What would you do to make a difference in the world?
For a start, I would eradicate bad design based on the superficial optimism of engineering human desire. Good design is critical and identifies problems and is psychologically healthier for mankind and the environment. Low coast housing does not have to look like a Truman Show of suburban tragedy. Aside that, on the political front, the Liberal government’s policy against same-sex marriage is outright preposterous. Dear Tony Abbott, I am an artist and a homosexual. We have nothing to celebrate together as you have so clearly demonstrated how much you under-value my worth and the importance of Australian culture. I would change you Mr. Abbott, in a moment to make a difference to the world.
Favourite holiday destination and why?
My house. I live in an original 1960s home in Caulfield North designed by Dr. Ernest Fooks. I’m obsessed with mid 20th Century architecture. I drive up in my Peugeot 504 and enter the crazy paving entrance hall, stepping into the floating central courtyard and it feels like I just landed in Palm Springs, California. It’s the dream vacation available through the doorway of my house in true international style. I also dream of a real holiday in the Maldives, landing by seaplane. I’m a sucker for nostalgia.
When friends come to town, what attraction would you take then to, and why?
How to choose! Melbourne has an addiction with culture and attractions, with so many doorways that lead to another on a merry-go-round of changing rooms and new labels between up-a-staircase of shop fronts and imaginations ready to serve and distract you with its clientele food and interiors. I love a dash into Christine on Flinders Lane to show any lady of style a handbag collection to die for.
What are you currently reading?
I’m reading B is for Bauhaus by Deyan Sudjic. It tells you everything from Authenticity to Zips. It’s an essential a tool kit about what makes a Warhol a genuine fake; the creation of national identities; the mania to collect. And I have to say I am an addict when it comes to art. It’s also about the city as seen from the rear view mirror of Grand Theft Auto; digital ornamentation and why we value imperfection.
What are you currently listening to?
I’m all over the music of the Torres Strait Islands. I’m premiering a new work for Dance Massive Festival at Arts House this week called Kingdom. I’m studying the sounds, voices, masks and dancers from the Indigenous cultural histories of the Torres Strait islands. I’m transfixed by the tribal rhythms and movement in the songs. Aside that, I’m embarrassed to say a smorgasbord of 80s pop: Ok – who doesn’t have it on their IPhone if you’re over 40, well… actually 50… gulp.

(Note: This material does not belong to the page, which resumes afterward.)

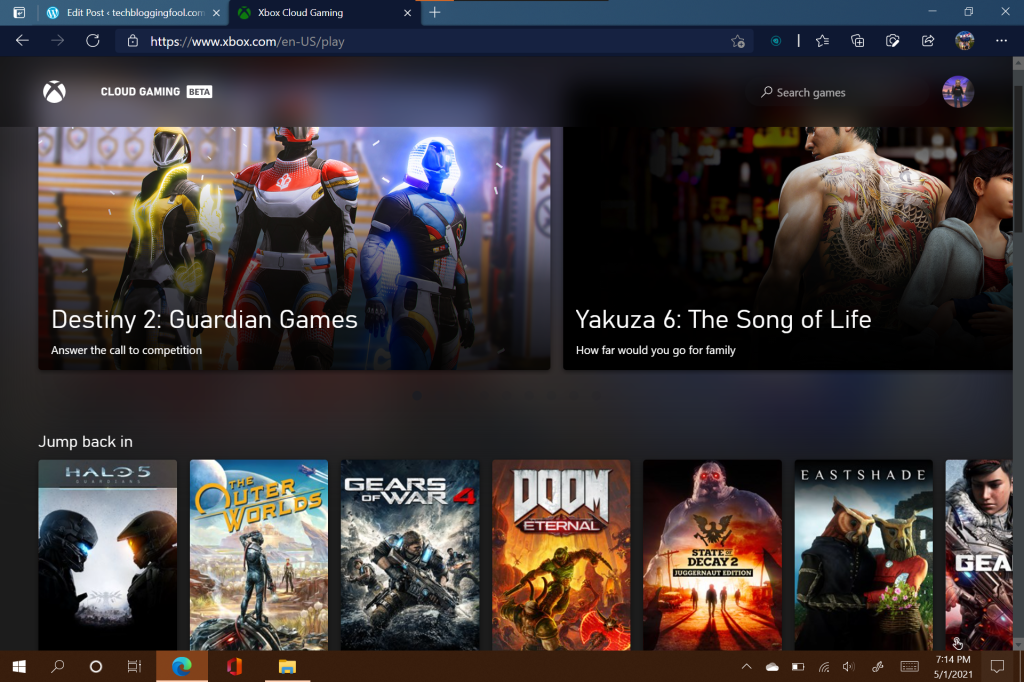Click the browser Share icon
The height and width of the screenshot is (682, 1024).
coord(928,41)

Modernism, dachshunds, eggs on toast and my boyfriend.
What does the future hold for you?
I’m headed towards establishing a new home base for my company in the near future. What it looks like is a ‘grey area’ somewhere between two cultural containers: a black and a white box armed with a truck-load of toys (the proper weapons of a visual artist) and my quintessential queer self to play with it all. I see it as a celebration of all that I love: acquiring new skills, sounds, communities, architects, films, unfashionable trends that crawl from low to high culture and anything else I can salvage from the rubbish tip of the arts. It’s a place to curate my interests for Melburnians and anyone else who cares to join us.

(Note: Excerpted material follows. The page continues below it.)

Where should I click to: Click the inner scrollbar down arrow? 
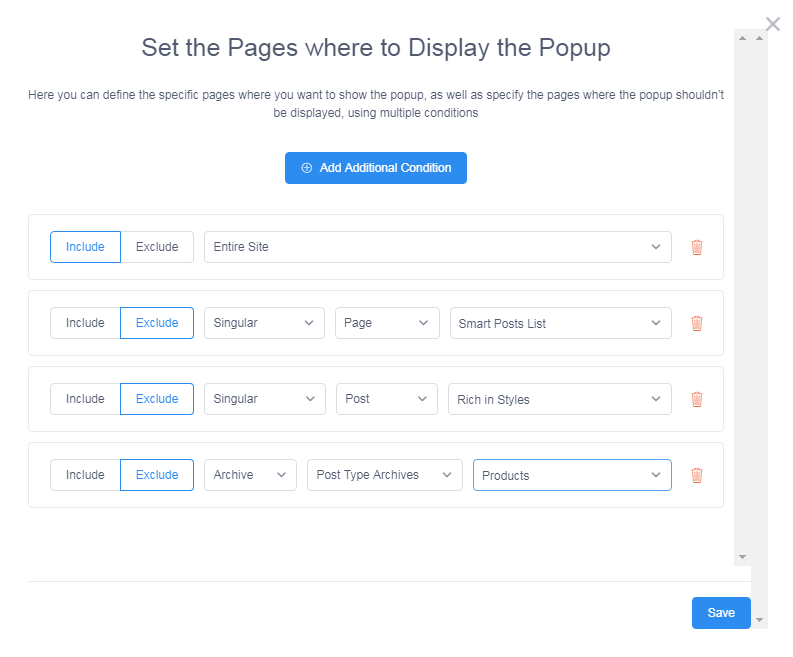pos(742,557)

Phillip Adams is the founder and Artistic Director of BalletLab, forming the company upon his return home from New York in 1998. Phillip is a graduate of the Victorian College of the Arts and his performing arts background spans a 25 year career in contemporary dance.
Phillip lived and worked in New York for a decade after being awarded the ANZ International Fellowship Award in 1988. He was a member of several leading dance companies and worked with many independent choreographers including BeBe Miller, Trisha Brown, Irene Hultman, Sarah Rudner, Amanda Miller, Donna Uchizono and Nina Wiener.
More than a decade on, his achievements and qualifications cover a range of creative ventures including commissions, touring, awards, residencies, mentoring and a highly regarded body of artistic works. He is regularly commissioned by Australian dance institutions and universities, and teaches workshops nationally and internationally.
Phillip has been commissioned by several leading dance and theatre companies including The Australian Ballet, Arena Theatre, Chunky Move, Back to Back Theatre, Guongdong Modern Dance Company (China), Dance Works Rotterdam (Nederlands), City Contemporary Dance Company (Hong Kong), Tasdance, Sydney Mardi Gras and One Extra Co.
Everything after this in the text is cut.